Word and element location records:
☆ ☆ ☆ ☆ ☆ ☆ ☆

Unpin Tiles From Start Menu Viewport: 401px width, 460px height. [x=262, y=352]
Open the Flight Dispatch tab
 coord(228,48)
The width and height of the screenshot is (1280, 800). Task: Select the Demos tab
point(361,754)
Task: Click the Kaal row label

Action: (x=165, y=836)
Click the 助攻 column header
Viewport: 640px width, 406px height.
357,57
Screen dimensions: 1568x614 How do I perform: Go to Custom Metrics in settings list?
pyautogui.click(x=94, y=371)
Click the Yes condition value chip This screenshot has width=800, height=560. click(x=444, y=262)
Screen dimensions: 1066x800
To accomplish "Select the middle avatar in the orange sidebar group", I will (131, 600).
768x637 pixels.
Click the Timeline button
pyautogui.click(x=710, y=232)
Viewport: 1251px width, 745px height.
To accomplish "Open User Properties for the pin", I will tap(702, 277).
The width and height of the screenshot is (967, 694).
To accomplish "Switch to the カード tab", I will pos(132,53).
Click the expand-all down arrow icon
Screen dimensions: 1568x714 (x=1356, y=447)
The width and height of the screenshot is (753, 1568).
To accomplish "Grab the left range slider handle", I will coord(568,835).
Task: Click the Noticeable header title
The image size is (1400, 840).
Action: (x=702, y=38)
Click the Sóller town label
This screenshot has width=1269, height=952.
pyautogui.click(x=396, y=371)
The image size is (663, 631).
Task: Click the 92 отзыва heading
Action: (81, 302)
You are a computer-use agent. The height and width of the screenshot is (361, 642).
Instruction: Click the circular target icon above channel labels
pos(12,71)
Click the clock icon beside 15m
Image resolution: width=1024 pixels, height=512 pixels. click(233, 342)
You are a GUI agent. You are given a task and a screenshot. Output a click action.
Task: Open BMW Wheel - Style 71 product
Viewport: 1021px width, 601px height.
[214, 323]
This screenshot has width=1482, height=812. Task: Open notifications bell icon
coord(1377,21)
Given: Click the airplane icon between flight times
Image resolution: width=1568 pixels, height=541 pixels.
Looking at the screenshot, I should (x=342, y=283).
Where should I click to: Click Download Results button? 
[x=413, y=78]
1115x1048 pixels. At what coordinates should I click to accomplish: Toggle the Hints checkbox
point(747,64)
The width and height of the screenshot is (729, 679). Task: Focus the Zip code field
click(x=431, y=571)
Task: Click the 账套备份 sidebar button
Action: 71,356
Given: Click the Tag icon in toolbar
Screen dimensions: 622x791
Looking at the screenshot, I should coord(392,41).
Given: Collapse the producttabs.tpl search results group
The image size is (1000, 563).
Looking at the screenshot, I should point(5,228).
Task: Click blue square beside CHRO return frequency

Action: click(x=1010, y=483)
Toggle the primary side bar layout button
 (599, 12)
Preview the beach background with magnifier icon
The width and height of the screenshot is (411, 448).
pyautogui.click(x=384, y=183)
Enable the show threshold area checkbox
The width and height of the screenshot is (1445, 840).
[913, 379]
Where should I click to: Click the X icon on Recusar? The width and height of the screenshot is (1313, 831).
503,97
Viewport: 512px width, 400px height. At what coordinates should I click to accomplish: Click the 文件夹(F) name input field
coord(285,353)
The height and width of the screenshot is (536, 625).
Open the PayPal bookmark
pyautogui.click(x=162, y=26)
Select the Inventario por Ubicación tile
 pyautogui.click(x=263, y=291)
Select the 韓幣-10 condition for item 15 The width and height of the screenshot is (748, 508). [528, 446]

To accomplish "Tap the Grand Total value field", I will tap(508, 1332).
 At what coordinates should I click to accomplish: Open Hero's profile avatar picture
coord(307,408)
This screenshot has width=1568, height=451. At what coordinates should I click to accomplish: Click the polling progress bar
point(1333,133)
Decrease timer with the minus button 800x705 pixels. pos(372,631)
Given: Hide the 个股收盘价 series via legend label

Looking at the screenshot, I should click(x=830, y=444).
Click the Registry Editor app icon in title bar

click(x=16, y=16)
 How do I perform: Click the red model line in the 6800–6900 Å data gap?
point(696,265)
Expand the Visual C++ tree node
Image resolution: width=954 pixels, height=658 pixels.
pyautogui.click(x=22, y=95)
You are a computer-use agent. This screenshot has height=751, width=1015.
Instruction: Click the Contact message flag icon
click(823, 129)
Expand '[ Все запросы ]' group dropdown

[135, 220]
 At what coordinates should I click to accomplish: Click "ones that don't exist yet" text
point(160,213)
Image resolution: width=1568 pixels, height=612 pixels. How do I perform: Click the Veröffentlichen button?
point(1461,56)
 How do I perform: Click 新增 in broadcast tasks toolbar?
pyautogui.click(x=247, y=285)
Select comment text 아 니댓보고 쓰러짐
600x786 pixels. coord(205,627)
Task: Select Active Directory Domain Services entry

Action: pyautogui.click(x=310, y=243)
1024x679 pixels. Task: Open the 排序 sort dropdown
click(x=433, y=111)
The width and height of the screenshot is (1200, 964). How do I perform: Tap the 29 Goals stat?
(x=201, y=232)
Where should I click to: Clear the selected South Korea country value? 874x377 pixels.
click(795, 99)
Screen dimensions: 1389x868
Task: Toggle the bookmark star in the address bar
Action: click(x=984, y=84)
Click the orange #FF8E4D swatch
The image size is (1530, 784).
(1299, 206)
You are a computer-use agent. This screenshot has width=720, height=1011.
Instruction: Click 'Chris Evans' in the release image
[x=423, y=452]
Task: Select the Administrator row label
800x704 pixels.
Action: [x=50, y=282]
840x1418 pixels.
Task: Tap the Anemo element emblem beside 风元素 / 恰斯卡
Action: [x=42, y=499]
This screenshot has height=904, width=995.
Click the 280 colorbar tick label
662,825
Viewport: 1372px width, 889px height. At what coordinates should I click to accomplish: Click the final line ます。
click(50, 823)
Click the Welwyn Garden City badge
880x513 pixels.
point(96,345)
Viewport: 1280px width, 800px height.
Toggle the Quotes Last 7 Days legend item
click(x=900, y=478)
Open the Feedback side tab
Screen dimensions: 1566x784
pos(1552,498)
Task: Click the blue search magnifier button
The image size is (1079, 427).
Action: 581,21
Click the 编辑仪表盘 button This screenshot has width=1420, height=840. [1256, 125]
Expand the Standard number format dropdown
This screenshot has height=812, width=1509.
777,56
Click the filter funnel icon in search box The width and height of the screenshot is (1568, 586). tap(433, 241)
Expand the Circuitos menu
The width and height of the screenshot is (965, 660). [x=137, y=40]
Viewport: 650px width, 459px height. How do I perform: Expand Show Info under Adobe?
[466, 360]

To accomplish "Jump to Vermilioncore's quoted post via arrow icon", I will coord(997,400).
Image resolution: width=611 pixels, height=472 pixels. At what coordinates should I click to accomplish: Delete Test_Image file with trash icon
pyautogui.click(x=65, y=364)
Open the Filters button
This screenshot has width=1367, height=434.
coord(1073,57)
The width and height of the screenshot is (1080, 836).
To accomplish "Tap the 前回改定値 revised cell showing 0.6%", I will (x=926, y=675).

☆ ☆ ☆ ☆ ☆ ☆ ☆

> **TASK INSTRUCTIONS**: Copy all of the records above line for line, changing nothing.

> **RESULT FOR THIS EXERCISE**:
Unpin Tiles From Start Menu Viewport: 401px width, 460px height. [x=262, y=352]
Open the Flight Dispatch tab
 coord(228,48)
The width and height of the screenshot is (1280, 800). Task: Select the Demos tab
point(361,754)
Task: Click the Kaal row label

Action: (x=165, y=836)
Click the 助攻 column header
Viewport: 640px width, 406px height.
357,57
Screen dimensions: 1568x614 How do I perform: Go to Custom Metrics in settings list?
pyautogui.click(x=94, y=371)
Click the Yes condition value chip This screenshot has width=800, height=560. click(x=444, y=262)
Screen dimensions: 1066x800
To accomplish "Select the middle avatar in the orange sidebar group", I will (131, 600).
768x637 pixels.
Click the Timeline button
pyautogui.click(x=710, y=232)
Viewport: 1251px width, 745px height.
To accomplish "Open User Properties for the pin", I will tap(702, 277).
The width and height of the screenshot is (967, 694).
To accomplish "Switch to the カード tab", I will pos(132,53).
Click the expand-all down arrow icon
Screen dimensions: 1568x714 (x=1356, y=447)
The width and height of the screenshot is (753, 1568).
To accomplish "Grab the left range slider handle", I will coord(568,835).
Task: Click the Noticeable header title
The image size is (1400, 840).
Action: (x=702, y=38)
Click the Sóller town label
This screenshot has width=1269, height=952.
pyautogui.click(x=396, y=371)
The image size is (663, 631).
Task: Click the 92 отзыва heading
Action: (81, 302)
You are a computer-use agent. The height and width of the screenshot is (361, 642).
Instruction: Click the circular target icon above channel labels
pos(12,71)
Click the clock icon beside 15m
Image resolution: width=1024 pixels, height=512 pixels. click(233, 342)
You are a GUI agent. You are given a task and a screenshot. Output a click action.
Task: Open BMW Wheel - Style 71 product
Viewport: 1021px width, 601px height.
[214, 323]
This screenshot has width=1482, height=812. Task: Open notifications bell icon
coord(1377,21)
Given: Click the airplane icon between flight times
Image resolution: width=1568 pixels, height=541 pixels.
Looking at the screenshot, I should (x=342, y=283).
Where should I click to: Click Download Results button? 
[x=413, y=78]
1115x1048 pixels. At what coordinates should I click to accomplish: Toggle the Hints checkbox
point(747,64)
The width and height of the screenshot is (729, 679). Task: Focus the Zip code field
click(x=431, y=571)
Task: Click the 账套备份 sidebar button
Action: 71,356
Given: Click the Tag icon in toolbar
Screen dimensions: 622x791
Looking at the screenshot, I should coord(392,41).
Given: Collapse the producttabs.tpl search results group
The image size is (1000, 563).
Looking at the screenshot, I should point(5,228).
Task: Click blue square beside CHRO return frequency

Action: click(x=1010, y=483)
Toggle the primary side bar layout button
 (599, 12)
Preview the beach background with magnifier icon
The width and height of the screenshot is (411, 448).
pyautogui.click(x=384, y=183)
Enable the show threshold area checkbox
The width and height of the screenshot is (1445, 840).
[913, 379]
Where should I click to: Click the X icon on Recusar? The width and height of the screenshot is (1313, 831).
503,97
Viewport: 512px width, 400px height. At what coordinates should I click to accomplish: Click the 文件夹(F) name input field
coord(285,353)
The height and width of the screenshot is (536, 625).
Open the PayPal bookmark
pyautogui.click(x=162, y=26)
Select the Inventario por Ubicación tile
 pyautogui.click(x=263, y=291)
Select the 韓幣-10 condition for item 15 The width and height of the screenshot is (748, 508). [528, 446]

To accomplish "Tap the Grand Total value field", I will tap(508, 1332).
 At what coordinates should I click to accomplish: Open Hero's profile avatar picture
coord(307,408)
This screenshot has width=1568, height=451. At what coordinates should I click to accomplish: Click the polling progress bar
point(1333,133)
Decrease timer with the minus button 800x705 pixels. pos(372,631)
Given: Hide the 个股收盘价 series via legend label

Looking at the screenshot, I should click(x=830, y=444).
Click the Registry Editor app icon in title bar

click(x=16, y=16)
 How do I perform: Click the red model line in the 6800–6900 Å data gap?
point(696,265)
Expand the Visual C++ tree node
Image resolution: width=954 pixels, height=658 pixels.
pyautogui.click(x=22, y=95)
You are a computer-use agent. This screenshot has height=751, width=1015.
Instruction: Click the Contact message flag icon
click(823, 129)
Expand '[ Все запросы ]' group dropdown

[135, 220]
 At what coordinates should I click to accomplish: Click "ones that don't exist yet" text
point(160,213)
Image resolution: width=1568 pixels, height=612 pixels. How do I perform: Click the Veröffentlichen button?
point(1461,56)
 How do I perform: Click 新增 in broadcast tasks toolbar?
pyautogui.click(x=247, y=285)
Select comment text 아 니댓보고 쓰러짐
600x786 pixels. coord(205,627)
Task: Select Active Directory Domain Services entry

Action: pyautogui.click(x=310, y=243)
1024x679 pixels. Task: Open the 排序 sort dropdown
click(x=433, y=111)
The width and height of the screenshot is (1200, 964). How do I perform: Tap the 29 Goals stat?
(x=201, y=232)
Where should I click to: Clear the selected South Korea country value? 874x377 pixels.
click(795, 99)
Screen dimensions: 1389x868
Task: Toggle the bookmark star in the address bar
Action: click(x=984, y=84)
Click the orange #FF8E4D swatch
The image size is (1530, 784).
(1299, 206)
You are a computer-use agent. This screenshot has width=720, height=1011.
Instruction: Click 'Chris Evans' in the release image
[x=423, y=452]
Task: Select the Administrator row label
800x704 pixels.
Action: [x=50, y=282]
840x1418 pixels.
Task: Tap the Anemo element emblem beside 风元素 / 恰斯卡
Action: [x=42, y=499]
This screenshot has height=904, width=995.
Click the 280 colorbar tick label
662,825
Viewport: 1372px width, 889px height. At what coordinates should I click to accomplish: Click the final line ます。
click(50, 823)
Click the Welwyn Garden City badge
880x513 pixels.
point(96,345)
Viewport: 1280px width, 800px height.
Toggle the Quotes Last 7 Days legend item
click(x=900, y=478)
Open the Feedback side tab
Screen dimensions: 1566x784
pos(1552,498)
Task: Click the blue search magnifier button
The image size is (1079, 427).
Action: 581,21
Click the 编辑仪表盘 button This screenshot has width=1420, height=840. [1256, 125]
Expand the Standard number format dropdown
This screenshot has height=812, width=1509.
777,56
Click the filter funnel icon in search box The width and height of the screenshot is (1568, 586). tap(433, 241)
Expand the Circuitos menu
The width and height of the screenshot is (965, 660). [x=137, y=40]
Viewport: 650px width, 459px height. How do I perform: Expand Show Info under Adobe?
[466, 360]

To accomplish "Jump to Vermilioncore's quoted post via arrow icon", I will coord(997,400).
Image resolution: width=611 pixels, height=472 pixels. At what coordinates should I click to accomplish: Delete Test_Image file with trash icon
pyautogui.click(x=65, y=364)
Open the Filters button
This screenshot has width=1367, height=434.
coord(1073,57)
The width and height of the screenshot is (1080, 836).
To accomplish "Tap the 前回改定値 revised cell showing 0.6%", I will (x=926, y=675).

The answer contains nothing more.